3ª parte (quarta estrofe)
A última estrofe confirma, de forma total, a visão negativista e amargurada do
poeta: “somente o vácuo estreitas em teus braços”.
Pressupõe que o homem está sozinho e, se existe algum ruído, simulando a
presença de um acompanhante, esse ruído é apenas “o ruído dos teus próprios passos”.
E) Comparação temática entre os textos
No poema “Deus” de Casimiro de Abreu, o tema da crença divina foi tratado de
acordo com a concepção romântica: a natureza era a emanação da grandeza divina, a
expressão do criador. E, no poema de Casimiro de Abreu, isto está muito claro, como se
fosse um cântico religioso, em que o ser supremo não é o das indagações filosóficas e
místicas. Deus se revela como um ser existente, superior ao homem e à natureza.
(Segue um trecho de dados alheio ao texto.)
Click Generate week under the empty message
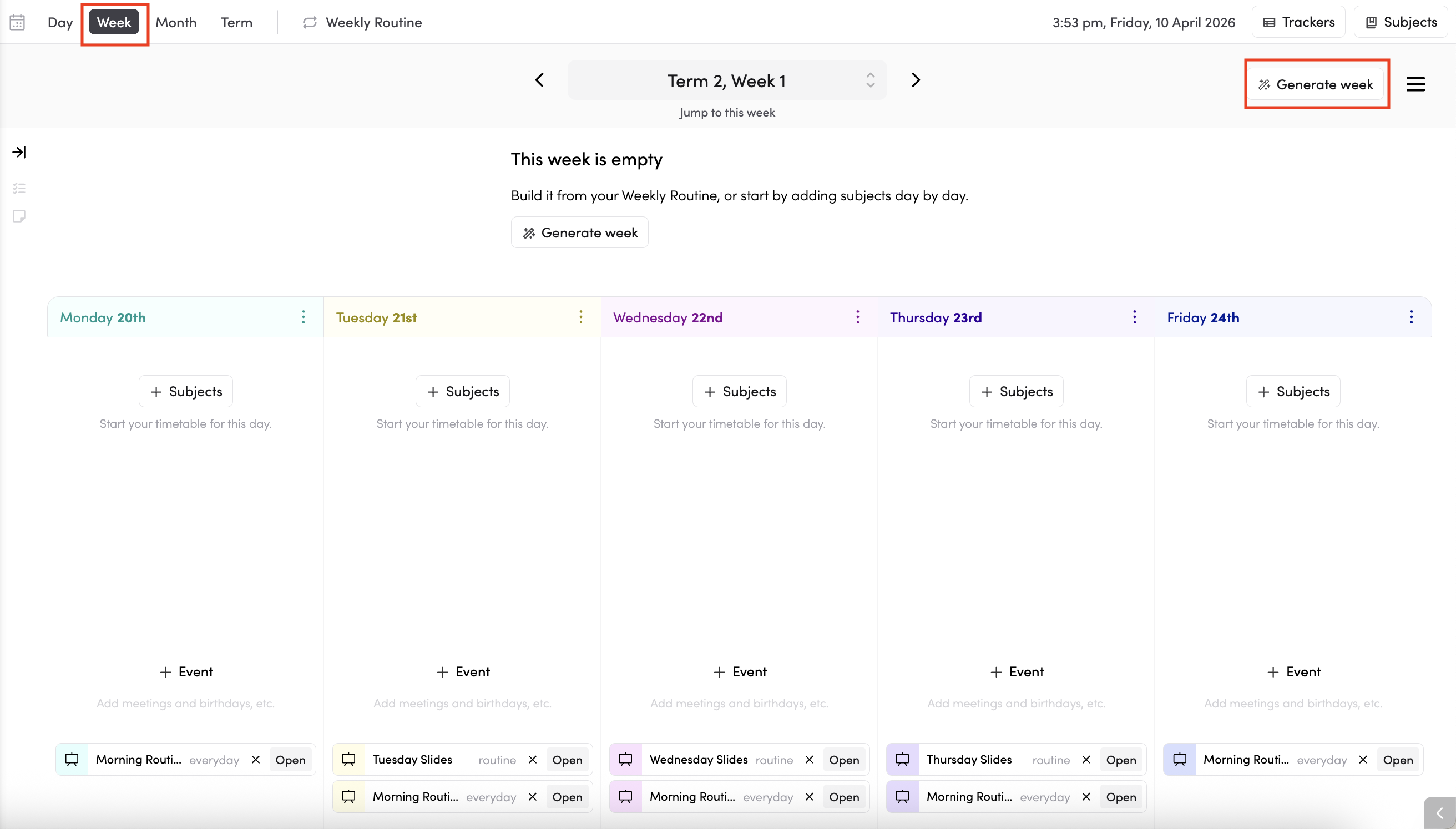 pyautogui.click(x=579, y=232)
A
existência divina é confirmada pela mãe do menino (eu lírico), fonte de vida e sabedoria
para o filho.
Já no texto “Fetichismo”, de Raimundo Correia, o pessimismo diante da
condição humana busca refúgio na metafísica e na religião. A nível semântico o
substantivo céu que geralmente se expressa como paraíso - azul – “tudo azul” –
(apresenta-se com um breu - “o indesejado dos indesejados”) é destituído da sua
singeleza para tornar-se o seu oposto, hades, abóbada escura, lugar onde só há ranger de
dentes. Reforça dentro da temática da crença divina, a total ausência de Deus. Denota o
sentimento da efemeridade da vida e das coisas, a certeza de que o homem está sozinho
e de que a crença em Deus é mera ilusão.
Os dois poemas revelam, assim, visões de mundo bem diferentes, a respeito das
crenças, conforme a posição poética de cada autor.